Stephens states that the condition of the opera singer, drawn out through interviews with another mezzo-soprano Rinat Shaham, was the inspiration for this splintered Carmen. The star opera singer arrives, isolated from the production process, is taken through a single day of rehearsals that amount to little more than blocking, and then performs a role she has performed a hundred times before, the wrote-acting of an emotional journey that will bring its audience to tears. It’s the life of a celebrity, it’s a Teflon, highly polished life that has no truck with friction – that cannot snag on the world.
In many ways it’s the life of Paul in Birdland, the life of an international rockstar. The job is to speak with extraordinary passion and by doing so raise the lives of the ordinary people in your audience to those heights, but it’s performed by someone who has become critically removed those lives. As Stephens admits, it’s something he now has a little experience of in his own life. Stephens is as close to an international celebrity as British new writing gets – glitzier than Stoppard, more showbiz than Hare. His use of this status and this world in his works is never less than fascinating, but it’s also dangerous. As in Birdland there is the feeling that Stephens writes the Pharaohically rich and the absolutely confident better than the everyday and fragile poor.
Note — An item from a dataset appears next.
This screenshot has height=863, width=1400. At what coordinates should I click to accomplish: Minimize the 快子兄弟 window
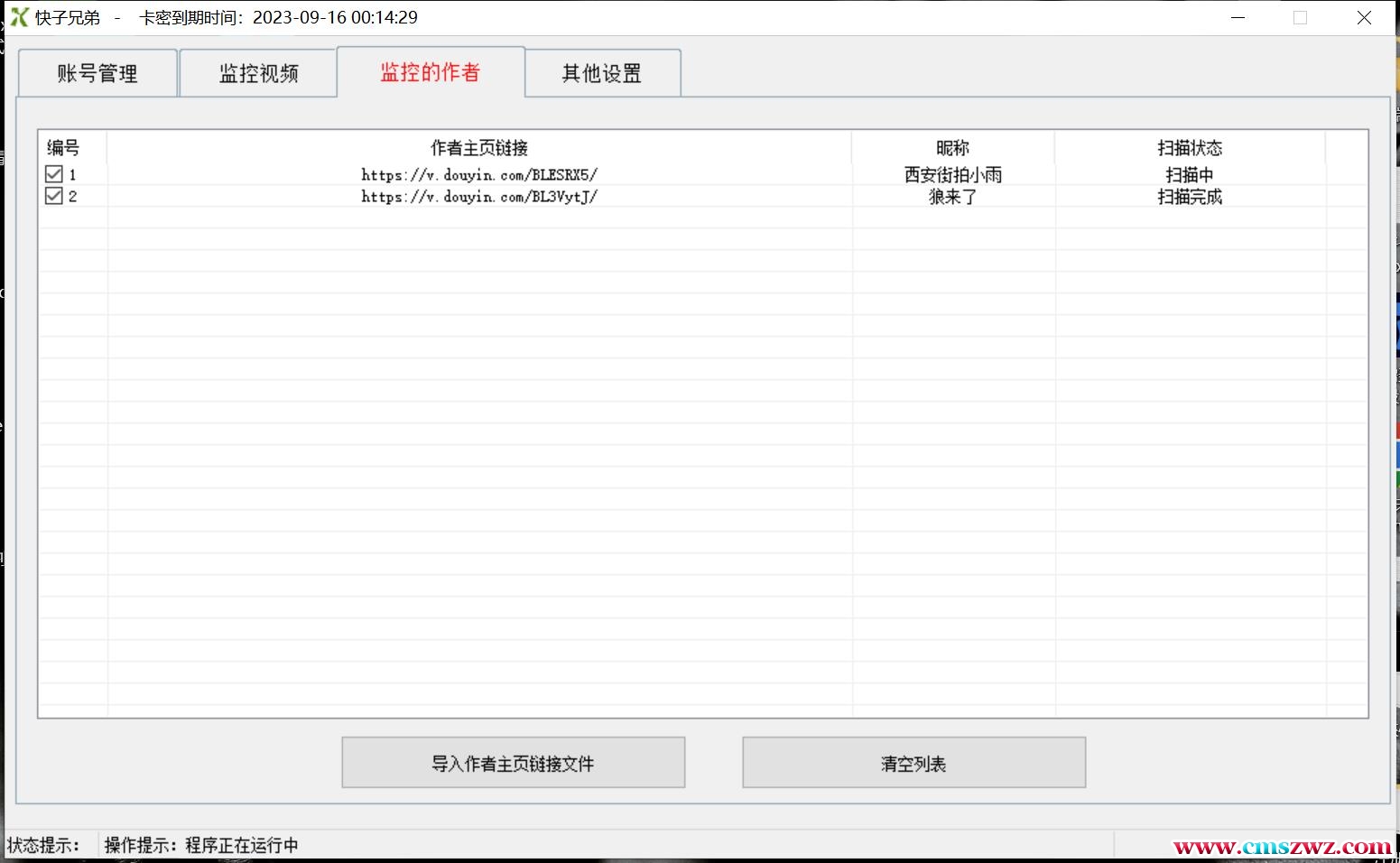click(x=1238, y=18)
Escamillo and Carmen storm through the piece like super-heated astral bodies, Michaëla and Don José almost get lost in the noise.
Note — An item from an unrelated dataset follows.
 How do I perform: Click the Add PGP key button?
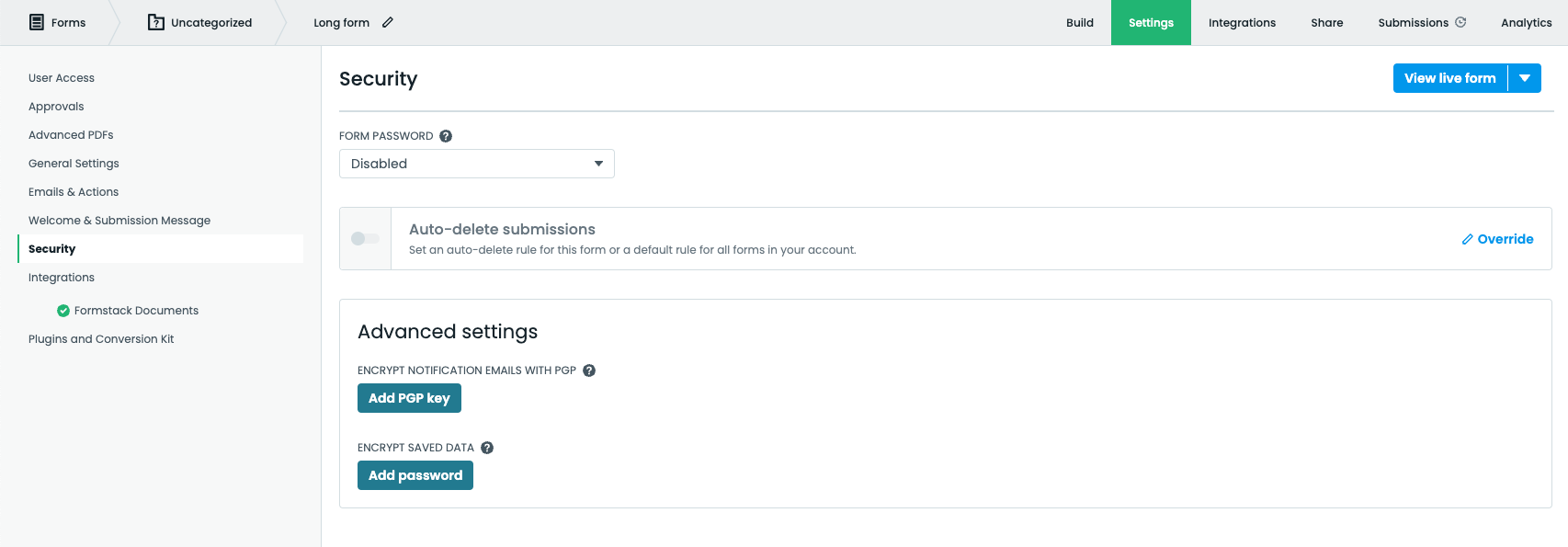pos(409,398)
And there’s plenty of noise to get lost in. Stephens supplements Bizet’s score with snatches of Daft Punk, Kraftwerk and Sonic Youth. These reforged characters carry their own musical universes around with them, their own motifs. Musical director Simon Slater weaves these diverse sources together into a beautifully textured whole, with Vizin and actor-musicians Jamie Cameron and Harry Napier providing the onstage live elements.
Director Michael Longhurt’s production embraces the piece’s fragmentation and sense of accident. The cast stand scattered in an Almeida stripped so bare under Lizzie Clachan’s design it’s almost liminal, a theatre under construction, or an abandoned tobacco factory. In the centre is the body of a huge bull, fatally wounded and softly, continuously breathing its last throughout the piece. A pool of black Birdland blood slowly grows around it. In moments of high passion the space becomes a twisted ballroom, caught in Jack Knowles’ brilliant lighting, and in moments of crisis it almost collapses, filling the air with plaster and brick dust.
There’s so much compacted and crushed into the production that it’s impossible to take everything in on a single viewing. The script is unforgiving, the plotting lean, and yet there are aspects which seem superfluous and threaten conceptual overload. Elements such as the surtitle screen (shades of Three Kingdoms, as well as conventional ‘opparatus’) stay just out of focus and on the edge of coherence. References to omnipresent smartphones as a symbol of narcissism and alone-ness feel out of place or unnecessary. Carmen is at its best when it imitates its source most closely, and raises the common and the uncared for to the highest heights.
Together with Farthing’s performance as gender-swapped Carmen, there is superb work from Jack Light as the desperate stock-broker, and the incredible Noma Dumezweni as Don José. In a production that could easily come off as austere, they give it vital heart and humanity.
That is Stephens’ greatest achievement with Carmen Disruption. Intelligent, beautiful and finely gauged as it is, his play speaks of loneliness with a fierce clarity. His Carmen is not about people who come together to destroy one another, but the far more tragic self-destruction of people or peoples who cannot come together at all.